- **What to do**
Each line of the material that mentions the word "Like" is to be copied.

- **Input**
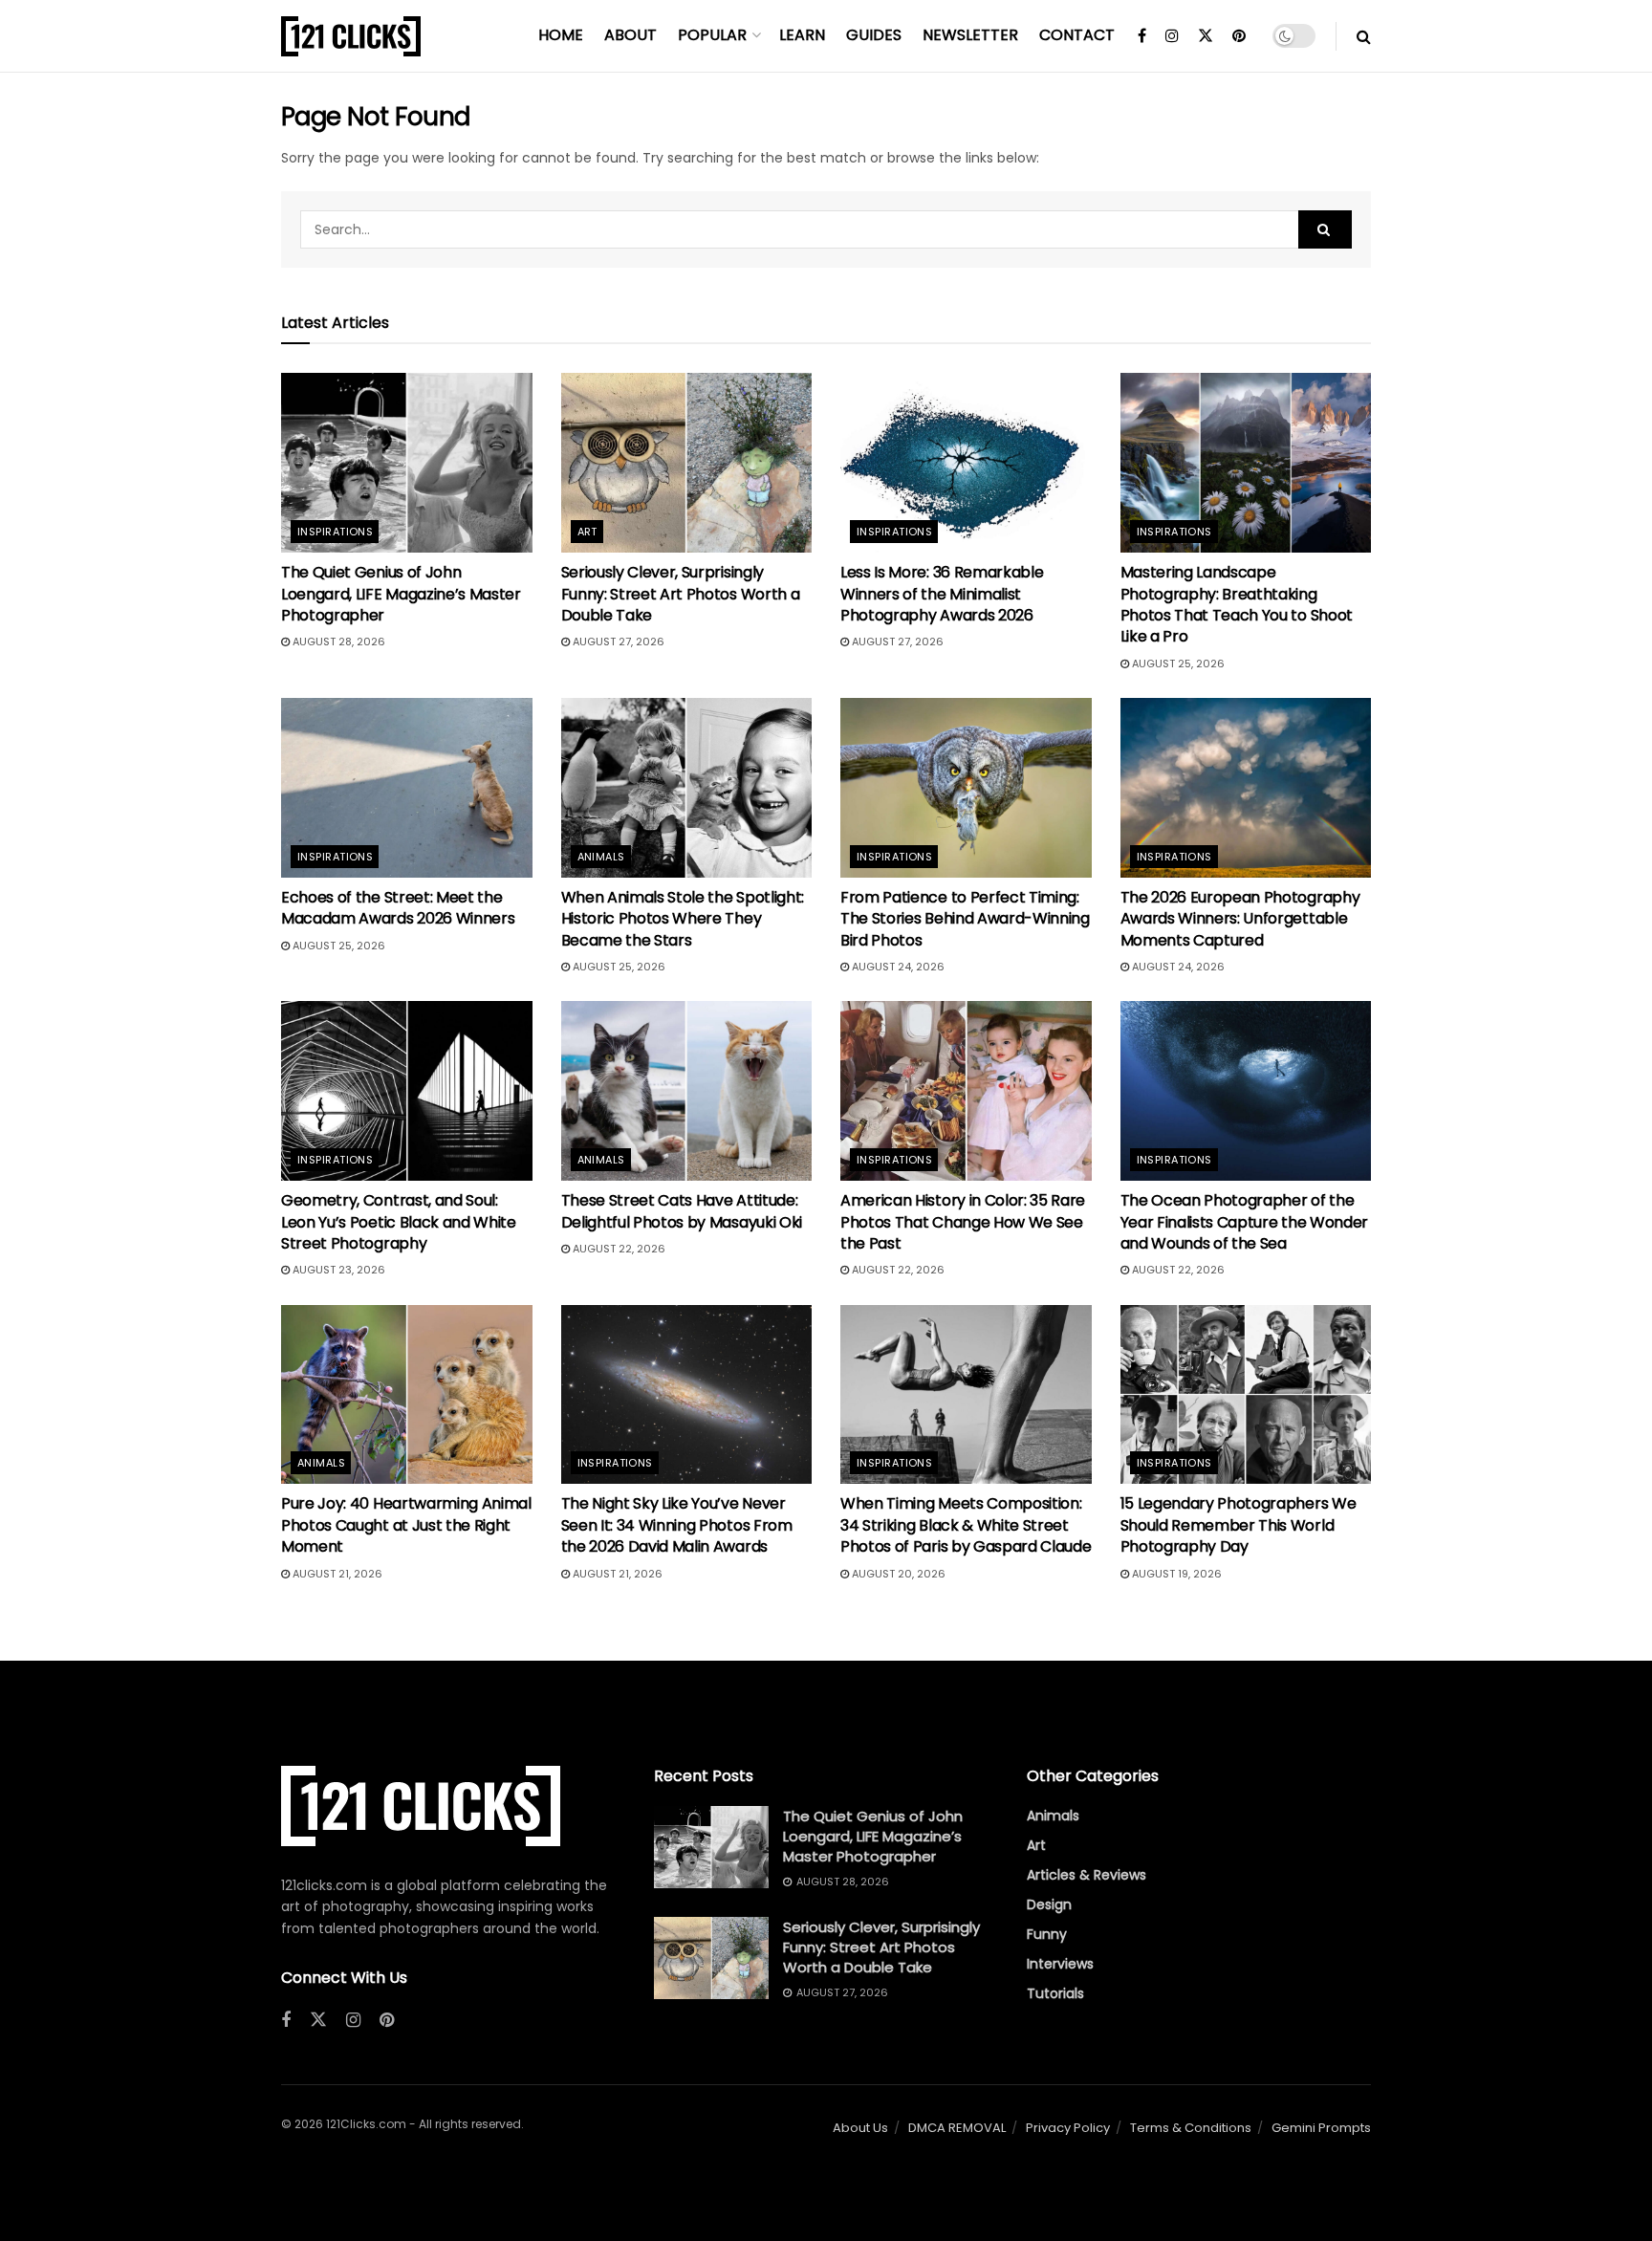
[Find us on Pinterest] (1239, 36)
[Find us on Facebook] (1142, 36)
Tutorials (1055, 1993)
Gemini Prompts (1321, 2128)
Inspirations (335, 531)
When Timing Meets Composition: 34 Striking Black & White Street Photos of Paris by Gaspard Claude (965, 1524)
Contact (1077, 35)
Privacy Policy (1068, 2128)
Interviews (1060, 1963)
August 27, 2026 (617, 641)
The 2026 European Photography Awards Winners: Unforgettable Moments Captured (1240, 918)
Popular (712, 35)
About (630, 35)
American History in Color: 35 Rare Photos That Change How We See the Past (962, 1221)
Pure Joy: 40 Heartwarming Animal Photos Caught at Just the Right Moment (406, 1524)
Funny (1047, 1934)
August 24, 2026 (897, 966)
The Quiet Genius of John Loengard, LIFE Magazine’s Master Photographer (401, 593)
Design (1049, 1904)
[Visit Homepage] (351, 36)
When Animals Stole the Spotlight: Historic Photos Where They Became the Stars (682, 918)
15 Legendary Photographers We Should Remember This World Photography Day (1238, 1524)
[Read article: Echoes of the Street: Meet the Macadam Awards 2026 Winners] (407, 788)
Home (560, 35)
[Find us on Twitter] (1205, 36)
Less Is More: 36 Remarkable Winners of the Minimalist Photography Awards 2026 (941, 593)
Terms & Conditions (1190, 2128)
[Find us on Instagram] (1172, 36)
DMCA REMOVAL (957, 2128)
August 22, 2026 (617, 1248)
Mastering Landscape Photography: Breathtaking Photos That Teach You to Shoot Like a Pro (1236, 604)
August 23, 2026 (337, 1269)
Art (587, 531)
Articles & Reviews (1086, 1874)
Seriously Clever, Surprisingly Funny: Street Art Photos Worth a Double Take (680, 593)
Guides (874, 35)
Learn (802, 35)
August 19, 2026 (1175, 1573)
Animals (601, 856)
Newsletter (970, 35)
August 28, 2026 (337, 641)
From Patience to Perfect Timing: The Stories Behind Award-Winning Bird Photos (965, 918)
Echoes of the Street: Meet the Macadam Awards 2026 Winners (397, 907)
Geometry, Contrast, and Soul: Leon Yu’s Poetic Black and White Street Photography (398, 1221)
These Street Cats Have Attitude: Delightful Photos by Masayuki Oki (681, 1210)
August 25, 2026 (1177, 663)
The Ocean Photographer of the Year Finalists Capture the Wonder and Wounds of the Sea (1244, 1221)
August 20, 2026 (897, 1573)
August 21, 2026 (336, 1573)
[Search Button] (1364, 36)
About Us (860, 2128)
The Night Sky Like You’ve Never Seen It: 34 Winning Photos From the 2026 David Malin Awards (677, 1524)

- **Answer to this task**
Mastering Landscape Photography: Breathtaking Photos That Teach You to Shoot Like a Pro (1236, 604)
The Night Sky Like You’ve Never Seen It: 34 Winning Photos From the 2026 David Malin Awards (677, 1524)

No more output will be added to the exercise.